** PAGE EXCERPT **

***

By Fred Kiva
As 2017 nears the end, we take time to reflect on major crimes that characterized the year. The criminal acts might be many to elaborate now, however, what stands out most is the women murders in the Municipalities of Entebbe and Nansana, which left many including President Yoweri Museveni concerned.
The killings which were done in a similar way included; attacking young women in the middle of the night, sexually assaulting them, strangling them to death and inserting sticks in their private parts. Police records indicate that about 23 women were killed in similar circumstances between May and September.
At the peak of the murders in September, President Yoweri Museveni visited one of the crime scenes in Katabi town council to commiserate with the families and also assure residents of government’s resolve to end what he described as senseless murders.
Joint operations by the Police and the army were then scaled up in the affected areas, as security sought to bring to an end the most baffling murders of 2017, which threatened to rid the areas the female species. The joint security operations saw a number of suspects arrested. A report presented to Parliament by Internal Affairs Minister Gen. Jeje Odongo in September indicated that 44 suspects linked to these murders had been arrested and half of them had been charged in courts of law.
"In the case of Nansana, eight were victims of a gang of serial killers who sought to find blood and body parts to help them in their ritual practices," the VOA News quoted Gen. Jeje Odongo as telling Parliament. The Minister was further quoted as saying "In the case of Katabi also, it was a case of murders related to ritual practices."
He revealed that 18 of the killings were linked to witchcraft, while the other three women were killed as a result of domestic violence.
As the country waited for a police report on the women murders, the investigations took a new twist with the police revelation in November that they had been beefed up by the Federal Bureau of Investigation (FBI), the United States investigation agency to conclusively investigate the murders.

***

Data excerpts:

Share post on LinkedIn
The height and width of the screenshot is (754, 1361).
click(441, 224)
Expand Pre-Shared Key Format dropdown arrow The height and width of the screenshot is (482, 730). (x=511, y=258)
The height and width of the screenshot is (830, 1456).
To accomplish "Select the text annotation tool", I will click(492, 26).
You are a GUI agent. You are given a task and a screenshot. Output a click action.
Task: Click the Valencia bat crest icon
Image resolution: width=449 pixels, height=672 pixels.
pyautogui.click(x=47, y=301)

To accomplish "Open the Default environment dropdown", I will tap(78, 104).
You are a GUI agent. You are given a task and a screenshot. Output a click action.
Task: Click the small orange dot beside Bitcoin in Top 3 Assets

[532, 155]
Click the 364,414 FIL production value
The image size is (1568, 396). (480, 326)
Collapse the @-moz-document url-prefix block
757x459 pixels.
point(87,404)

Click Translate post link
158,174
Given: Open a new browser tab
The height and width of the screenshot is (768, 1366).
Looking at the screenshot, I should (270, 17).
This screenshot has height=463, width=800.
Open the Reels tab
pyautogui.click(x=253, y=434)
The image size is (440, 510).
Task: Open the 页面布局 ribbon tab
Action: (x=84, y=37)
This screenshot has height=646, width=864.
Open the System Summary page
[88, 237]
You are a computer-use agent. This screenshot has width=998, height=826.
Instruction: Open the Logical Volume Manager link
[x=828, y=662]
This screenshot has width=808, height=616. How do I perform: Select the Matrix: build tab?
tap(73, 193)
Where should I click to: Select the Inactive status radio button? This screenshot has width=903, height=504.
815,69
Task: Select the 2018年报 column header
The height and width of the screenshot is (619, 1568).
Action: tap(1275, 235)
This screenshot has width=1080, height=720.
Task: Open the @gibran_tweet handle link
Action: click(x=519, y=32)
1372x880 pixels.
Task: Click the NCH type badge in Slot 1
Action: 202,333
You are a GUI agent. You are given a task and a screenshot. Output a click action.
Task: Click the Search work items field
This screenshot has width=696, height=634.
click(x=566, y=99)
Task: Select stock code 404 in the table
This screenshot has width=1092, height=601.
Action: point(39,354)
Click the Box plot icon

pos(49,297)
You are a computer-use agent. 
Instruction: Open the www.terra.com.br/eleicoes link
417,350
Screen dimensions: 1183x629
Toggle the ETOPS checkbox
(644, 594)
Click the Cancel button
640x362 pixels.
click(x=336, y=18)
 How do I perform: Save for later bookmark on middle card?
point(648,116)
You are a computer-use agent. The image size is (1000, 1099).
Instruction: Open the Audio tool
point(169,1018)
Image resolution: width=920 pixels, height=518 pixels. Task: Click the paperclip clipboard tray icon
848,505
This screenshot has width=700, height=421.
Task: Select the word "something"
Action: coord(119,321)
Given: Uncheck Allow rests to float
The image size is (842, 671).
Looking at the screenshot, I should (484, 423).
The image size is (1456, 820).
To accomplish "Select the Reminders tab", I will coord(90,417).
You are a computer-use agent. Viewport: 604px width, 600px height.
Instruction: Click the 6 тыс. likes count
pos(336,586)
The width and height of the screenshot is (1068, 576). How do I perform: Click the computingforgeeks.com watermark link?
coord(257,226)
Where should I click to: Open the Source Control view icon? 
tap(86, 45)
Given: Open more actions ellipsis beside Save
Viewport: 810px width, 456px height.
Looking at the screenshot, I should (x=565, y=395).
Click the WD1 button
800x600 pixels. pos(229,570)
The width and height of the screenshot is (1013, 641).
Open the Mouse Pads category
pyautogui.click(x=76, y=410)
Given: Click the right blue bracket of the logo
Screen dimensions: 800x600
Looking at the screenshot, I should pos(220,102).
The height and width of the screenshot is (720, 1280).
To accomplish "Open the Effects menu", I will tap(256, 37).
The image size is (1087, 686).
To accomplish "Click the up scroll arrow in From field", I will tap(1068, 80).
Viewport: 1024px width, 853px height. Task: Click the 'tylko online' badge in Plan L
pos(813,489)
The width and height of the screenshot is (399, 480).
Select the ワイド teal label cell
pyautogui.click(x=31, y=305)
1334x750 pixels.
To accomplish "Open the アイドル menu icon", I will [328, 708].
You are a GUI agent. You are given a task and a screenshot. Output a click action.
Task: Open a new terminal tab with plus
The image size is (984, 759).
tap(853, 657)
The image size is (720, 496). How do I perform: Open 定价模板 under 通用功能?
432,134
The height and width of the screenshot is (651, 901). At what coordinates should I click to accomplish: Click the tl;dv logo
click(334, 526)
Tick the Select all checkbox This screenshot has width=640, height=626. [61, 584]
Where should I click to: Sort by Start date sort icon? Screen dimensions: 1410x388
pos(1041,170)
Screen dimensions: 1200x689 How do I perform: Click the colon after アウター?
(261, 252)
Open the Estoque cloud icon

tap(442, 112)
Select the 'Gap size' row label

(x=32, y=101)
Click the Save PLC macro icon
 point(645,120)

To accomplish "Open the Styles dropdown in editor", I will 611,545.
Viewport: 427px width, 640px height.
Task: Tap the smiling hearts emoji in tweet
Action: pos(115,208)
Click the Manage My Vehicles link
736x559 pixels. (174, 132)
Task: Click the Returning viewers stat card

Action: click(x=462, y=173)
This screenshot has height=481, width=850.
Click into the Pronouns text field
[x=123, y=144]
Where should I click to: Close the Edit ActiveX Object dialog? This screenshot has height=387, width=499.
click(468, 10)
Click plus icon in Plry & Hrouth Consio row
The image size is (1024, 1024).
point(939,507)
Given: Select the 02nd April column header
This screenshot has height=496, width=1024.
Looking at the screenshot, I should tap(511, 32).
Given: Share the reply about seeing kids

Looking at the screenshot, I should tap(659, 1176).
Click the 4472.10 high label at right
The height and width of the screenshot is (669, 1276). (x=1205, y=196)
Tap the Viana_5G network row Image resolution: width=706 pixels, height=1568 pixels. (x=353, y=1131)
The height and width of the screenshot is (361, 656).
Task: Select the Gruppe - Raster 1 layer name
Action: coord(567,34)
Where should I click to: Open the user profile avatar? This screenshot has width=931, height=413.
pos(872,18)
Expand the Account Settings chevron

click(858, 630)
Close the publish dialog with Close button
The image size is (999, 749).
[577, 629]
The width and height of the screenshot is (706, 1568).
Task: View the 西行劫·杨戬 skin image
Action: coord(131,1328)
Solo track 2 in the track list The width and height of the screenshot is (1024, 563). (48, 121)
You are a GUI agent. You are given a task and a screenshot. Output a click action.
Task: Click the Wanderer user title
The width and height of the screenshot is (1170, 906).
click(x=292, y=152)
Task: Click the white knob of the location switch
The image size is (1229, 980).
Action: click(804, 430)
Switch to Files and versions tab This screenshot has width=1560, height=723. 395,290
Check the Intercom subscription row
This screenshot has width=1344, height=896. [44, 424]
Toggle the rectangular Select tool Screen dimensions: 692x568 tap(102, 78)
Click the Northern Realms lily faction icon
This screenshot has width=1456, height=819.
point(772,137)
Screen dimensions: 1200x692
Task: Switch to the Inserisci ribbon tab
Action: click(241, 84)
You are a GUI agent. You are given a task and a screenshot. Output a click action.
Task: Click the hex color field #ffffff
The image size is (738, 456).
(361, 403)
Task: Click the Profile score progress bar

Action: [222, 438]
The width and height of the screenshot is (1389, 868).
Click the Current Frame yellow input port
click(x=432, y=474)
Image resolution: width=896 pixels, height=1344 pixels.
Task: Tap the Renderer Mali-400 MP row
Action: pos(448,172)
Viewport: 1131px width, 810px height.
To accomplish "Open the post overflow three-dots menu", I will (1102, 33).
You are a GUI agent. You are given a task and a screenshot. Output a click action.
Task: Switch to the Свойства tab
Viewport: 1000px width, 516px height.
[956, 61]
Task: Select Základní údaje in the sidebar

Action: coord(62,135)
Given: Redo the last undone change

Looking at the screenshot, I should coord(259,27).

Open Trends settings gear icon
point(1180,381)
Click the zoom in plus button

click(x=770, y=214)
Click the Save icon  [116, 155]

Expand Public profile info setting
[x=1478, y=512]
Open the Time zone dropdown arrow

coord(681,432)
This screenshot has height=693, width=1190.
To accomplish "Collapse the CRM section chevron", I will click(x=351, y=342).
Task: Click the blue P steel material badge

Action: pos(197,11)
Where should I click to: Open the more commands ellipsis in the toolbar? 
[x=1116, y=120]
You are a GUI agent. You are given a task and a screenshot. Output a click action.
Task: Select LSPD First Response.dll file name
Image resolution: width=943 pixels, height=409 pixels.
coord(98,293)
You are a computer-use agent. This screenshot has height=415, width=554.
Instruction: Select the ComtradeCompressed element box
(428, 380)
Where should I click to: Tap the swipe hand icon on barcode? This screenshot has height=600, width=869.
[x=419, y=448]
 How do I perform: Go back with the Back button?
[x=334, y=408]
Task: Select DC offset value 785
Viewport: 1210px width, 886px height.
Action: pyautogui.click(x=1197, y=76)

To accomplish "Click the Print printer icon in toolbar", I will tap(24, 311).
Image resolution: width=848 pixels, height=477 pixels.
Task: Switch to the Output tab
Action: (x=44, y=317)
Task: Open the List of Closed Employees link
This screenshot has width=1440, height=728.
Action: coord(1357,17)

***

** YOUR ASSIGNMENT **
Translate this sentence from the article on the 2017 murders of women in Entebbe and Nansana into Spanish: "Police records indicate that about 23 women were killed in similar circumstances between May and September." Answer using only the text, not the records.

** OUTPUT OF THE TASK **
Los registros policiales indican que unas 23 mujeres fueron asesinadas en circunstancias similares entre mayo y septiembre.